Especialistas defendem gestão indígena em restauração de terras
A recuperação vai além do plantio de árvores e foca em segurança alimentar, conhecimentos tradicionais e geração de renda.
Factual · Plantão Xaplin · fonte oficial
No Dia da Amazônia, especialistas destacaram neste sábado (5) a urgência de investimentos na restauração de terras degradadas em territórios indígenas. A abordagem defendida vai além do simples plantio de árvores, buscando envolver as comunidades no processo de recuperação.
Segundo a Agência Brasil, a restauração pode proteger nascentes, aumentar a segurança alimentar, resgatar espécies usadas pelas comunidades, fortalecer conhecimentos tradicionais e gerar renda. O Brasil se comprometeu a restaurar mais de 163 mil quilômetros quadrados até 2030, um dado apresentado durante a 17ª Conferência das Nações Unidas de Combate à Desertificação (COP17), realizada em Ulaanbaatar, na Mongólia.
Dados do TerraClass de 2022 indicam que as terras indígenas na Amazônia somam 952,3 mil hectares de áreas degradadas, ocupadas predominantemente por pastagens. Outros 24,4 mil hectares são destinados à agricultura e 18,9 mil hectares à mineração. Além disso, foram identificados 840,5 mil hectares de vegetação secundária, totalizando um potencial de restauração de 1,79 milhão de hectares dentro dessas terras.
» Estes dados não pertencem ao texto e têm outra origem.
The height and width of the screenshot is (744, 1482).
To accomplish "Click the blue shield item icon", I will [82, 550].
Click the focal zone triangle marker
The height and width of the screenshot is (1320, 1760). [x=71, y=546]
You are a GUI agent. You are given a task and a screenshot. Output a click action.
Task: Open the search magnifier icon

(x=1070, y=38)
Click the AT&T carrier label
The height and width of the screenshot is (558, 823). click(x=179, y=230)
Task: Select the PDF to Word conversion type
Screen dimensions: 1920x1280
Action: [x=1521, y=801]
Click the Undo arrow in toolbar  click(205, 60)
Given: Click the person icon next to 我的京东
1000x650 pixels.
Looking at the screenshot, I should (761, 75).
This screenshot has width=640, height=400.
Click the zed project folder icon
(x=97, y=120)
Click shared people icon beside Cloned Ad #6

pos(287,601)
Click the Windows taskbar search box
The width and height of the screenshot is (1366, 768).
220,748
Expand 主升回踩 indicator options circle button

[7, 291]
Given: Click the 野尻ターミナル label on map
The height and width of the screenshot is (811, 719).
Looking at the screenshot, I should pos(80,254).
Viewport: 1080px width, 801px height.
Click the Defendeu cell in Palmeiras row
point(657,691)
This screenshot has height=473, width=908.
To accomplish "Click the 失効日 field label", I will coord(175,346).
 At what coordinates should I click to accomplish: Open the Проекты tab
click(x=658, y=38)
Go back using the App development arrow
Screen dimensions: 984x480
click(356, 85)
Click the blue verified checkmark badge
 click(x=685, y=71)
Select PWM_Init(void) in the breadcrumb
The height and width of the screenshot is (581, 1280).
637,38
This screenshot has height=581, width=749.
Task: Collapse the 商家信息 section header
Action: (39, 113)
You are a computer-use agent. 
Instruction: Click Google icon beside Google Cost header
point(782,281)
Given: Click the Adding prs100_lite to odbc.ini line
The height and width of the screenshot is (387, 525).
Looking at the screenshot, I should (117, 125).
A indígena do povo Kaingang e especialista da The Nature Conservancy Brasil (TNC), Diana Nascimento, afirmou que a medição do sucesso deve ir além do número de hectares recuperados. “Quando os povos indígenas assumem o protagonismo da restauração, o território deixa de ser visto apenas como uma área onde precisamos recuperar vegetação e passa a ser entendido a partir de sua relação com as pessoas, a cultura, a alimentação, os conhecimentos tradicionais e os modos de vida”, disse Diana.
Apesar das pressões, as terras indígenas permanecem entre as áreas mais conservadas do país. Conforme o Relatório Anual do Desmatamento do MapBiomas, apenas 1,7% de toda a perda de vegetação nativa registrada no Brasil entre 2019 e 2025 ocorreu dentro desses territórios.